Angle, non-plussed, posed the next question/jumping off point: "Bill" believes policymaking should be left to legislators who answer to the voters and the judiciary should just enforce the laws. But sometimes the legislators pass laws Bill is opposed to; what then? Donohue says he has never known an issue of same sex marriage or abortion to be successful when put to voters, and uses inflammatory rhetoric to illustrate his point, citing late-term abortions in particular. He calls gay marriage one of the most bizarre things he's ever heard of in his life. (Apparently he's not familiar with Neil Horsely and l'affaire mulet.)

He's not saying that the legislature can't make "dumb moves", but who gave the authority to these judges? That's why he's calling for a Constitutional amendment to make it un-Constitutional for any act of Congress to be overturned unless it is unanimous. He credits this idea to fourth US Supreme Court Justice John Marshall and seconded by former Marxist Sidney Hook - "that's really tame 'em!"

Angle asks the last question, saying Tony Perkins last night said he didn't anticipate Roe v Wade being overturned but he did expect state legislatures to begin taking action (against abortion rights) - how does Bill see this issue unfolding in the coming years?

Donohue says Hillary Clinton is moving his way, and "pro-abortion" NY Governor Pataki last week vetoed legislation making the "morning after pill" available over the counter. He says the pro-choice faction is walking towards the "pro-life' side, and that America has the most liberal abortion policies in the world. He cites Mary Ann Glendon of Harvard University (neglecting to mention that she is a Bush appointee and has been mentioned as a possible Bush SCOTUS nominee); she deplores the liberal abortion rights policies of this country and compares them to other modern countries unfavorably.
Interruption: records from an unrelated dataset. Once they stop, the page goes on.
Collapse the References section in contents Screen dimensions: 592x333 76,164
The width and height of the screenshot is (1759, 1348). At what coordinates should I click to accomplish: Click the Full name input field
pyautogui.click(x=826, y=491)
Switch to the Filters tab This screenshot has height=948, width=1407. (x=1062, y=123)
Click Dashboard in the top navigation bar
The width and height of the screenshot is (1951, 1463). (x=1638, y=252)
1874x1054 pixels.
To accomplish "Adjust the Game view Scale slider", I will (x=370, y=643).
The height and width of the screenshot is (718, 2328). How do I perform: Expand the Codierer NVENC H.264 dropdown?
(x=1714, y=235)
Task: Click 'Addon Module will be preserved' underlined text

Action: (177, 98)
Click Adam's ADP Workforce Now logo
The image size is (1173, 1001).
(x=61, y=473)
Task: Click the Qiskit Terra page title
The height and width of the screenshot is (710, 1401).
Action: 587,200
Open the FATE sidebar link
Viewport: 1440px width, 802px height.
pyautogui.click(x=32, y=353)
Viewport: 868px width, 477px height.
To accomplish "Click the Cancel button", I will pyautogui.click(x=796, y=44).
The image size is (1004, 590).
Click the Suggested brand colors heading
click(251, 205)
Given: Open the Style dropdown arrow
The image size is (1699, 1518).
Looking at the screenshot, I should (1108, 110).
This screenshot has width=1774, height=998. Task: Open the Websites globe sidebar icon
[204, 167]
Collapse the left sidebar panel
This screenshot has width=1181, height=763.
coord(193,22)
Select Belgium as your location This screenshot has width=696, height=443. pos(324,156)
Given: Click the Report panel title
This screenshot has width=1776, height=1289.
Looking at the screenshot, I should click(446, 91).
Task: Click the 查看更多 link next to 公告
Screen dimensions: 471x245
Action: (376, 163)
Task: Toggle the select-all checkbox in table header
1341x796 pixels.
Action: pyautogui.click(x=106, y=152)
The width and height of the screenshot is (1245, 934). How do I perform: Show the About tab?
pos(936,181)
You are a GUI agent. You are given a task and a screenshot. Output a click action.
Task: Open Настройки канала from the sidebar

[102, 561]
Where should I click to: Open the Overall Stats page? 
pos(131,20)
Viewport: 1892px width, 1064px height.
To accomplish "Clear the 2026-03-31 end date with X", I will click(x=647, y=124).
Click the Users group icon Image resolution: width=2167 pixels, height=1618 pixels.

(Comment: I thought the right-wingers were against using knowledge/opinions/models from foreign countries when determining policy or interpreting laws for this country.)

All told the Justice Sunday Christio-Republithon got over eight minutes of unopposed airtime on the primo news show on FNC. The views expressed were anti-choice, anti-gay, anti-liberal, and pro-religion-in-government. Fair and balanced? LOL.